Work instructions. Could you write out, word for word, each line from the one containing "This screenshot has width=1176, height=1019." to the last line of the data below, both included and nothing more?

- - -

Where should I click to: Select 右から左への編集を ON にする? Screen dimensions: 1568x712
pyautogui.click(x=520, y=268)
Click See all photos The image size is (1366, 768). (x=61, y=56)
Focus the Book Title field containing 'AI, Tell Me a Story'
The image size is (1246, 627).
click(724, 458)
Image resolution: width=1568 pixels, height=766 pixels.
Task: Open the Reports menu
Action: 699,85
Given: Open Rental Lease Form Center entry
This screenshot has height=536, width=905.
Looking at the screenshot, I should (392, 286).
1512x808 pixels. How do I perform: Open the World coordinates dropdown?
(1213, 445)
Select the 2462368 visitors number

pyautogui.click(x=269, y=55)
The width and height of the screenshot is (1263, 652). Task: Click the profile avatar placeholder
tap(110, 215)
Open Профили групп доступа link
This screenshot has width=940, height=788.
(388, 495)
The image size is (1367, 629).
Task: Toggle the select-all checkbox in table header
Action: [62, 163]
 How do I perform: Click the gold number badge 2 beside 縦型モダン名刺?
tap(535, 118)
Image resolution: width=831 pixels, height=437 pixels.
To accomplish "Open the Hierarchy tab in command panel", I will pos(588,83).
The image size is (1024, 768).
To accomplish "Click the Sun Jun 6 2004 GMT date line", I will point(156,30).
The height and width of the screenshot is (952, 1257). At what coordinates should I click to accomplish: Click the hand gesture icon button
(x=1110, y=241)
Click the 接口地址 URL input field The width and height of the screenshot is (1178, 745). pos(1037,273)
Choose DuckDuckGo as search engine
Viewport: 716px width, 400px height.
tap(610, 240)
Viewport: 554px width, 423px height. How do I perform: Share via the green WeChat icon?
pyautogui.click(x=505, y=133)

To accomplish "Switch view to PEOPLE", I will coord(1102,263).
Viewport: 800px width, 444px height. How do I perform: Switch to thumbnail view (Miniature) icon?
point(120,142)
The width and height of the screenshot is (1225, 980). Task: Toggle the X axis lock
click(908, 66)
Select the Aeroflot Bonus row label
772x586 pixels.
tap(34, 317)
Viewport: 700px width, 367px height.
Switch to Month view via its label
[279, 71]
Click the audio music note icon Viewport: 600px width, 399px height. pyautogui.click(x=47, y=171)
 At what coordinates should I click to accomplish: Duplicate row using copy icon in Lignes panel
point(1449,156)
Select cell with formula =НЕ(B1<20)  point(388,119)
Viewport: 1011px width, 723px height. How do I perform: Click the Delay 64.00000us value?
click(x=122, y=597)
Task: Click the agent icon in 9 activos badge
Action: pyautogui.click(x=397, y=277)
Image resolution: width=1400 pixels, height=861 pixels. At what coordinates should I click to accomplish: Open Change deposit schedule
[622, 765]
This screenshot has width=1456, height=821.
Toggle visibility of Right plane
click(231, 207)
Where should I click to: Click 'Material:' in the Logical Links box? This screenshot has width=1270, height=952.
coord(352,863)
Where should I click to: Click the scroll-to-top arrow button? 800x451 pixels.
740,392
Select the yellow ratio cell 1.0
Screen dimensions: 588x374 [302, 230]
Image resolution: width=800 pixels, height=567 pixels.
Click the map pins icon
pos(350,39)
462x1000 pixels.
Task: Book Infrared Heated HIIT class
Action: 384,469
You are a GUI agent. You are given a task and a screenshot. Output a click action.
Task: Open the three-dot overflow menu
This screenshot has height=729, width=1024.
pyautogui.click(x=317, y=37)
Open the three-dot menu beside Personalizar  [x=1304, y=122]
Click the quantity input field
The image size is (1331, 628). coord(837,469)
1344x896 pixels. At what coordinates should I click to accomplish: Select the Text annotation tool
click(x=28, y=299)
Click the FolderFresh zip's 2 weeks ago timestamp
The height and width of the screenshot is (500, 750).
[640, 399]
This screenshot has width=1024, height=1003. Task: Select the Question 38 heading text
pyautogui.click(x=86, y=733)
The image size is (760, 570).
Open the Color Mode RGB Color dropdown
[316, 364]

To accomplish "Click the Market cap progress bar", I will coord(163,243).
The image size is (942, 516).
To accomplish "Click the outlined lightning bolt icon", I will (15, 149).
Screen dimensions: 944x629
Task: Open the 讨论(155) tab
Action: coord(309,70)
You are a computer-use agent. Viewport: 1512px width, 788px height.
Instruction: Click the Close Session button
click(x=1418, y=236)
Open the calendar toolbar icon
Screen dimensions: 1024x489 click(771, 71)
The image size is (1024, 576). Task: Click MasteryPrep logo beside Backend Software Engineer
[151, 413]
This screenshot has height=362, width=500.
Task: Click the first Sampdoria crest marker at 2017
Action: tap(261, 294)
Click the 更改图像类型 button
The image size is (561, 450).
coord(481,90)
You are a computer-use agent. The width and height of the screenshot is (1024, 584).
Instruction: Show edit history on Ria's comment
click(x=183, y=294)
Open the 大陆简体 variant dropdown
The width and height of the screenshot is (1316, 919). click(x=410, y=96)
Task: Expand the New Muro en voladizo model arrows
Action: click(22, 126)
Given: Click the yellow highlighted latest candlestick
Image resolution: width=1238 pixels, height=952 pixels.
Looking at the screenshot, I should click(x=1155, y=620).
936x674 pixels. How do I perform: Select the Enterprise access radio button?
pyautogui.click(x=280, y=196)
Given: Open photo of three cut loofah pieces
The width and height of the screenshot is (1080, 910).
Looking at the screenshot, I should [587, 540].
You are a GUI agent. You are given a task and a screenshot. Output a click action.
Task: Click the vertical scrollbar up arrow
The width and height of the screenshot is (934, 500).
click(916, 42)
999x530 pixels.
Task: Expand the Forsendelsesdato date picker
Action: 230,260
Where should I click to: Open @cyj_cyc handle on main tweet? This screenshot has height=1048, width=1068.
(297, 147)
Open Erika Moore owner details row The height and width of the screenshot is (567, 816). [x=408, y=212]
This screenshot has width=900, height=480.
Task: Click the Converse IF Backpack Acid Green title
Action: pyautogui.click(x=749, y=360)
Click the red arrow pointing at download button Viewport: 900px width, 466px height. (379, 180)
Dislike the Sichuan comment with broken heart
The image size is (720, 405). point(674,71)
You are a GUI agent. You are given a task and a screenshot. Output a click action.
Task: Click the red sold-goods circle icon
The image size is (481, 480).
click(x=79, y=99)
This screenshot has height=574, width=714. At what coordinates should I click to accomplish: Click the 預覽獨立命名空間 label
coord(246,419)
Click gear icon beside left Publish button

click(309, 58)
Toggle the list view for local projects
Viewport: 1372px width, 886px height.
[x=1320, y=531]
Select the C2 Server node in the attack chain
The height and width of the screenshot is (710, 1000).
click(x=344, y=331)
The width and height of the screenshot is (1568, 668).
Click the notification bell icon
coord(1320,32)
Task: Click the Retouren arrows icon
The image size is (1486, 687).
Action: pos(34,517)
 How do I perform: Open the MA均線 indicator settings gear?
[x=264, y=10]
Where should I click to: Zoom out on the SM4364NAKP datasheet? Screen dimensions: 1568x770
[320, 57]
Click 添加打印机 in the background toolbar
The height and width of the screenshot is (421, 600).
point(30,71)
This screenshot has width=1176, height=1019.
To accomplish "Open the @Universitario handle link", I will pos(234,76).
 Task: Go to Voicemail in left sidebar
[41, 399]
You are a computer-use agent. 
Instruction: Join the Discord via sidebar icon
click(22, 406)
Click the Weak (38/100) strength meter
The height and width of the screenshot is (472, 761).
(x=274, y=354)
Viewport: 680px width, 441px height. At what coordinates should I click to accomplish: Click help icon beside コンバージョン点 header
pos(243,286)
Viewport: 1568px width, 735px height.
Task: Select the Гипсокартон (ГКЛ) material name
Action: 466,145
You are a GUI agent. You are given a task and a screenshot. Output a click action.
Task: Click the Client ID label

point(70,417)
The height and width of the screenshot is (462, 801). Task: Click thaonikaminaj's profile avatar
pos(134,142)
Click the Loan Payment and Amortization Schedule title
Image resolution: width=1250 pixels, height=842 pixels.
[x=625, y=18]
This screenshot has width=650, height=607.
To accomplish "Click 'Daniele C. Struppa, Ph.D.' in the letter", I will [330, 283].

- - -

Exercise answer.
This screenshot has width=1176, height=1019.
To accomplish "Open the @Universitario handle link", I will pos(234,76).
 Task: Go to Voicemail in left sidebar
[41, 399]
You are a computer-use agent. 
Instruction: Join the Discord via sidebar icon
click(22, 406)
Click the Weak (38/100) strength meter
The height and width of the screenshot is (472, 761).
(x=274, y=354)
Viewport: 680px width, 441px height. At what coordinates should I click to accomplish: Click help icon beside コンバージョン点 header
pos(243,286)
Viewport: 1568px width, 735px height.
Task: Select the Гипсокартон (ГКЛ) material name
Action: 466,145
You are a GUI agent. You are given a task and a screenshot. Output a click action.
Task: Click the Client ID label

point(70,417)
The height and width of the screenshot is (462, 801). Task: Click thaonikaminaj's profile avatar
pos(134,142)
Click the Loan Payment and Amortization Schedule title
Image resolution: width=1250 pixels, height=842 pixels.
[x=625, y=18]
This screenshot has width=650, height=607.
To accomplish "Click 'Daniele C. Struppa, Ph.D.' in the letter", I will [330, 283].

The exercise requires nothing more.